§ Work instruction
Could you copy each line of the entries that contains "computer"?

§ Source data

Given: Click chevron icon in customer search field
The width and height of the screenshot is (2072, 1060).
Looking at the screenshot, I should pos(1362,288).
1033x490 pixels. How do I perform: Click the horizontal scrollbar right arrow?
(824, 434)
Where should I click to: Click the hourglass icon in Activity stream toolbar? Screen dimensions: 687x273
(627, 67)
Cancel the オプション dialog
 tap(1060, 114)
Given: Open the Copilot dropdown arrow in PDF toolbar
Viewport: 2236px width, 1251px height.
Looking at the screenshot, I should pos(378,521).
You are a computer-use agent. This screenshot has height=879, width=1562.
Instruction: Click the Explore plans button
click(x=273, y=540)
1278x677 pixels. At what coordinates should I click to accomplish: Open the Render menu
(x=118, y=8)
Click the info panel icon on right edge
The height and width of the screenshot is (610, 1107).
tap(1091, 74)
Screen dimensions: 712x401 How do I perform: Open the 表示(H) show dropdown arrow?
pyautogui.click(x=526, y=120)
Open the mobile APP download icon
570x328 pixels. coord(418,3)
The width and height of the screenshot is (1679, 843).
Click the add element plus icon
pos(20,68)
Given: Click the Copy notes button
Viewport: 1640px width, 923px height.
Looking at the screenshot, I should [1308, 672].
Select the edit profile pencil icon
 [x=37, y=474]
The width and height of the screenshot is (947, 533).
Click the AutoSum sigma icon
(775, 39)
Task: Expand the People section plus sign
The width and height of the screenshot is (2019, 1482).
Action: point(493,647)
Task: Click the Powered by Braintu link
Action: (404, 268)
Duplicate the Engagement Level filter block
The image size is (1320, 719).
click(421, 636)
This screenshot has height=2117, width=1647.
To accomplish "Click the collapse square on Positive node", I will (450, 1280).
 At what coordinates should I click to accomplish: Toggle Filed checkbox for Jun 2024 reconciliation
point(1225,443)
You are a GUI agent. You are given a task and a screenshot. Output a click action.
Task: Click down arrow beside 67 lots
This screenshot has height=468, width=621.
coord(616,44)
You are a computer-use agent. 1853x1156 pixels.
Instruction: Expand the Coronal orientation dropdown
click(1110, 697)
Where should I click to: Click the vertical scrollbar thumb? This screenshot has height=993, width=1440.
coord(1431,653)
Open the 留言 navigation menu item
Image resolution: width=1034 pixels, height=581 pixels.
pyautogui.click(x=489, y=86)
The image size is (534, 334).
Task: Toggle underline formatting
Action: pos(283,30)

§ Solution for this exercise
You are a computer-use agent. This screenshot has height=879, width=1562.
You are a computer-use agent. 1853x1156 pixels.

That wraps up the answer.